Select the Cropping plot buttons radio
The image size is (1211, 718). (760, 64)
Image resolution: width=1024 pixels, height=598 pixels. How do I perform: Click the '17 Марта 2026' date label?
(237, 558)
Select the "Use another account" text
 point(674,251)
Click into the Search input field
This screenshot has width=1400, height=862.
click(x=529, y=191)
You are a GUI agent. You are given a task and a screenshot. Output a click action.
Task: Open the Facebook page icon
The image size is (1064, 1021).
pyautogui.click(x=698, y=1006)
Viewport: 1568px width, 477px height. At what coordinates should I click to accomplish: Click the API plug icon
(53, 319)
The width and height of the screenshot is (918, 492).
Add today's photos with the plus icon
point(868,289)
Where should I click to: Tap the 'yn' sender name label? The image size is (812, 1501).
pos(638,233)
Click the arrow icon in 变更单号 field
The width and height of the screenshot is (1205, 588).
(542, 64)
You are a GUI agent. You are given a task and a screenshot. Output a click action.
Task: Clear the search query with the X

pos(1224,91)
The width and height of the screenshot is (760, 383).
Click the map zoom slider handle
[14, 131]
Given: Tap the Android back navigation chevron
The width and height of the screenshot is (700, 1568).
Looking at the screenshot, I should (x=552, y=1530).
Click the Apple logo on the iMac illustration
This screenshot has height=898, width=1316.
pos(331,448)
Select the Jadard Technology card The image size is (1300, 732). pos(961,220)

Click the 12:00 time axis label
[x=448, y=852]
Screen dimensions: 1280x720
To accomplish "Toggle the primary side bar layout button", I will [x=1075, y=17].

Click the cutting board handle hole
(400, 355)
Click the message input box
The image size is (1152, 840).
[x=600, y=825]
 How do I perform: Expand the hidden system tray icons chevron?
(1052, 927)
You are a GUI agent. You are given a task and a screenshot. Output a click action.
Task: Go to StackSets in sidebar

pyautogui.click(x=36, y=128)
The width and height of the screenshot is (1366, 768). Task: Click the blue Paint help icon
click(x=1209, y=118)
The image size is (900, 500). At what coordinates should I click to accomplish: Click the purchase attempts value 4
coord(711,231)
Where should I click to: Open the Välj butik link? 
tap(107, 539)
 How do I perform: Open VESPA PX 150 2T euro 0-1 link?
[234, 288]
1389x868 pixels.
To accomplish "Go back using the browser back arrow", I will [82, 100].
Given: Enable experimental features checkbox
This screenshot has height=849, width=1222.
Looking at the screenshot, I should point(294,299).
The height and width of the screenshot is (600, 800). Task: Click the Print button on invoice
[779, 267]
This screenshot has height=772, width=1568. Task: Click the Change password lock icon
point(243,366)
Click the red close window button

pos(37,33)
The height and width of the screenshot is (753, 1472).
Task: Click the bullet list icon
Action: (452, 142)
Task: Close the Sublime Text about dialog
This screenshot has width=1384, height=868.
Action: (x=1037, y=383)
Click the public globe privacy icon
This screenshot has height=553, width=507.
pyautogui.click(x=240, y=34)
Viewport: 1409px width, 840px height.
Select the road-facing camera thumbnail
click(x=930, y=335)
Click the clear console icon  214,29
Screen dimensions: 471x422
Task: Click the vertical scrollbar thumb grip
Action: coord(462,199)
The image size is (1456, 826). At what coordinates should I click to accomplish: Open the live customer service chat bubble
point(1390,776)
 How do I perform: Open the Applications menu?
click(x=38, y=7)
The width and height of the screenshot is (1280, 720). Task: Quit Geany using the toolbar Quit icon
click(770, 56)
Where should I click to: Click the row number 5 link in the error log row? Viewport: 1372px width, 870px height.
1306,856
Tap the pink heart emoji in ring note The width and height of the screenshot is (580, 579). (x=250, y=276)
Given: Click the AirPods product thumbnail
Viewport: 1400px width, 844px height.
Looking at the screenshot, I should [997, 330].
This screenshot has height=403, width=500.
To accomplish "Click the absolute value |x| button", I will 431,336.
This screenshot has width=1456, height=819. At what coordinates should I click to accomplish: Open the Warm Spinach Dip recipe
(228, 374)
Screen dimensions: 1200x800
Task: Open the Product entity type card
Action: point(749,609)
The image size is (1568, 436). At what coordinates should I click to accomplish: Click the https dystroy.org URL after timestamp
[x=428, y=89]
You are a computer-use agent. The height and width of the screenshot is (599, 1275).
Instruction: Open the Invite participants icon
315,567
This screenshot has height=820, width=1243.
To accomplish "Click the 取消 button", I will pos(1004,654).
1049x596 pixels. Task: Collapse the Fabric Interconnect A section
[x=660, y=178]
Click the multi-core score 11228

PROBLEM STATEMENT:
Reproduce the data from the line with "Click the 12:00 time axis label" to the line with "tap(107, 539)", including both of those lines, and offset every coordinate in the answers by adding 4 to it.

SOLUTION TO THE PROBLEM:
Click the 12:00 time axis label
[x=452, y=856]
Screen dimensions: 1280x720
To accomplish "Toggle the primary side bar layout button", I will [x=1079, y=21].

Click the cutting board handle hole
(404, 359)
Click the message input box
The image size is (1152, 840).
[x=604, y=829]
 How do I perform: Expand the hidden system tray icons chevron?
(1056, 931)
You are a GUI agent. You are given a task and a screenshot. Output a click action.
Task: Go to StackSets in sidebar

pyautogui.click(x=40, y=132)
The width and height of the screenshot is (1366, 768). Task: Click the blue Paint help icon
click(x=1213, y=122)
The image size is (900, 500). At what coordinates should I click to accomplish: Click the purchase attempts value 4
coord(715,235)
Where should I click to: Open the Välj butik link? 
tap(111, 543)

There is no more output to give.